Ars Technica refers us to a sandbox experiment from Open AI for beta testing for the public that makes available its latest large language models that are better at understanding complex instructions and is capable of generating rhyming lyrics and verse.

There is an interesting aside to deflate the novelty despite the acknowledged breakthrough with a reference to the Eureka machine, demonstrated in 1845 by inventor John Clark that churned out Latin hexameter in the style of Virgil and Ovid. Give it a try and do share your results. 

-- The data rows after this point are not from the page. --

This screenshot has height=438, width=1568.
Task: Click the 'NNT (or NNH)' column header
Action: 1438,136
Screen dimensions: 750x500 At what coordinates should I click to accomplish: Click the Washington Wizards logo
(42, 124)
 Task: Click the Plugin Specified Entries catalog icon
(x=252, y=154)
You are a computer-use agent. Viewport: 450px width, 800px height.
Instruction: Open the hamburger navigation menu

Paratum, Roqueforte caseus
Mihi pretiosum esse videtur
Pinguem, sapidum, mollibusque
Mihi sapor est optimus!

Friday 25 November 2022

7x7 (10. 334)

 the winnowing oar: an itinerant floating city in the Pangeos Terayacht and other mega projects from Saudi Arabia—via Things Magazine  

mรถnitรถr nรธn: previously unheard audio from the first gigs of British rock band The Fall  

imperial isolate: gold coin in a museum cupboard proves existence of Sponsian, an emperor heretofore dismissed as fake—via Digg  

artificial gravity: spinning spacecraft don’t supply a wholly satisfactory solution to the effects of zero-g for human anatomy 

purple tomato: an anthocyanin-rich vegetable is a heuristic for exploring the distinction between genetic modification and selective-breeding—via Damn Interesting’s Curated Links  

feed-back loop: schema for artificial neural networks from the 1940s up to the present—via Web Curios   

anyox: an abandoned copper mining operation in British Columbia is Canada’s largest ghost town

Thursday 24 November 2022

6x6 (10. 329)

turkey in the straw: Thanksgiving with Liberache (1952)  

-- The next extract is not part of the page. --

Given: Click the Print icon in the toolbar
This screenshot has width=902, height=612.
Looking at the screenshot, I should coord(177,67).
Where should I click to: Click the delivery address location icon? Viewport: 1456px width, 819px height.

the blockchain eight: post-mortem of the collapse of FTX  

woty: the short-list for the publicly juried OED word of the year includes metaverse, #istandwithX and goblin mode 

ooh directory: an omnibus of blogs on every subject—via Waxy  

what sophistry is this: Facebook’s artificial intelligence labs design a negotiator called CICERO to gameify diplomacy—see also 

gratitude, don’t give me no attitude: the nine best Thanksgiving songs that I definitely didn’t just make up

Saturday 19 November 2022

fissorium (n): a place where one splits (10. 318)

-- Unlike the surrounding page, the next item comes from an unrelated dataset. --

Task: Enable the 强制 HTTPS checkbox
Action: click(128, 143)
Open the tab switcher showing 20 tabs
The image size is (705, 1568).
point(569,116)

Via Language Hat we are directed towards Lyre’s Dictionary, a bot that generates English nonce words—see also—based on detected roots, patterns and meanings. Sometimes it reframes existing but rarely used terms like botanize, meaning to do what botantists do, but as to make a plant or bibible as able to be drunk whose more widely circulated antonym unbibible means sober or abstemious, but the machined logorrhoea is insightful and speaks to perhaps the unnoticed entendre and frameworks in ways that words are put together. From the more recent roster or ersatz vocabulary, we particularly liked: 

obvindicant (n): one who avenges away
mediciculture (n): the rearing of physicians
speculigerent (adj): bearing mirrors
diacosmy (n): the state of being across the universe 

What are your favourites? Which suggested words ought to be incorporated into common parlance?

Sunday 6 November 2022

7x7 (10. 276)

aeiou—red, green, yellow, purple, blue: the virtuosity of polymath Francis Galton and his 1883 work on synaesthesia—see previously  

toots, blorts and kerflunks: alternate social media network Mastodon grows a pace—via Language Log

wwjd: struggling corporations should look to the Jesuits as models of stability and longevity  

tragedy of the commons: a look ahead to COP27—more here  

momentum i: a 1983 synth compilation for runners by Matt Sullivan—see also  

kant generator: programmer Giacomo Miceli’s Infinite Conversation between interlocutors Werner Herzog and Slavoj ลฝiลพek   

sensory world: crossed-wires result in great art

Sunday 30 October 2022

8x8 (10. 258)

♄iii: a 1980 Kirk Douglas, Farrah Fawcett sci-fi vehicle about colonising Triton by Star Wars set designer John Barry  

le forme variabili: a comprehensive guide to pasta selection  

christ stopped at eboli: an abandoned village in Basilicata—via Things Magazine  

the consent of the governed: as a platform, Twitter is a train wreck despite itself 

sessile by nature: Charles Darwin documents movement in plants—via Nag on the Lake’s Sunday Linkssee previously  

here an anteater that also appears to be some sort of quail in a sweater: an AI virtually, humanely dresses up cats in costumes for Halloween—see previously  

dead man’s body buffet: spaghetti is the creepiest food  

earth minus zero: a 1996 “Honey I Shrunk the Kids” with Sam Jones, Pat Morita and Joey Travolta

Saturday 15 October 2022

catoweny (10. 225)

There’s a phenomenon circulating around the internet reliant on statistical white-noise to amplify small differences in order to proclaim one search term, soft drink, fast food franchise the most popular in each American state, which while it has negligible ethnographic value we were delighted how our AI wrangler Janelle Shane (previously) had harnessed this exploit to hilarious and often opaque effect in this unlocked omnibus bonus post (consider subscribing and becoming a patron of AI Weirdness for more quality content) of the most popular candy, state-by-state, as conjured up by Dall·E2, unbagged and certified safe for Trick-or-Treaters. Sometimes reality seems to seep in, as with Burt Mint (like Burt’s Bees products) for Maine but most (and there are too many to choose from) are inscrutable and flexibly legible, like the pictured top treat in Michigan. Share your favourite with us.

Friday 14 October 2022

leader lars (10. 221)

Via Slashdot, we are directed to the newest Danish polity hoping to secure a seat in the Folketing in the country’s upcoming general election called the Synthetic Party (Det Syntetiske Parti). The chatbot figurehead (see also) which is eager to debate anyone has been trained on the policies and priorities of fringe groups from 1970 onward in order to appeal to the fifth of voters who feel unrepresented and disenfranchised, possibly marshalling solutions and consensus better than a human candidate. Learn more about this civics experiment at the link above.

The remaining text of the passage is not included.